Accelerated Inference API not taking parameters?

Hello! I’m trying to generate text using a fine-tuned T5, and I’m running into some truncation issues.

From the docs, I can see that if I send the parameter max_new_tokens I can potentially get longer answers, but the API is responding always in the same length no matter what I do. Here is the payload I’m sending. I also tried wiggling the parameter names and so, the API is validating unknown parameters responding 400, but it keeps truncating the response when I send what it looks like a correct request.

If I use the model in transformers, I get longer responses.

Here is what I’m sending.

const inference_endpoint = ""

    headers: {
      "Authorization": "Bearer " + process.env.HF_TOKEN,
      "Content-Type": "application/json"
    url: inference_endpoint,
    method: "post",
    data: {
      inputs: query,
      parameters: {
        max_new_tokens: 196,
      options: {
        wait_for_model: await_for_model

Am I doing anything wrong? Thanks in advance for your help!!

1 Like

Same problem
How can one define max lenght output size in an inference API ?

Hi @juancavallotti,
Did you try ‘max_length’ instead of ‘max_new_tokens’?

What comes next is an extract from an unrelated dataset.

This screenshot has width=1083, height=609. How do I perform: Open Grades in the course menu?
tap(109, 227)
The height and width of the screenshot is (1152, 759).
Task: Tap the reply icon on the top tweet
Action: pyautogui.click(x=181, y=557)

Yup the parameter didn’t get rejected but didn’t work either

any update/solution on this issue ? i’m encountering the same problem with the bloom model, none of the advanced parameters of the inference API seems to work.

Same problem for me and I didn’t receive any reply in my thread. It seems like the Inference API for BLOOM is basically broken and only allows basic generation.

Personally, I’ve found the following parameters being ignored:

  • max_new_tokens
  • temperature
  • do_sample
  • use_gpu (but this is to be expected, afaik HF handles GPU on Inference API with a separate pricing)

do_sample is particularly frustrating as BLOOM generates the same output over and over for a given input. I managed to force a bit of variation by playing with top_k, but this is not very rigorous.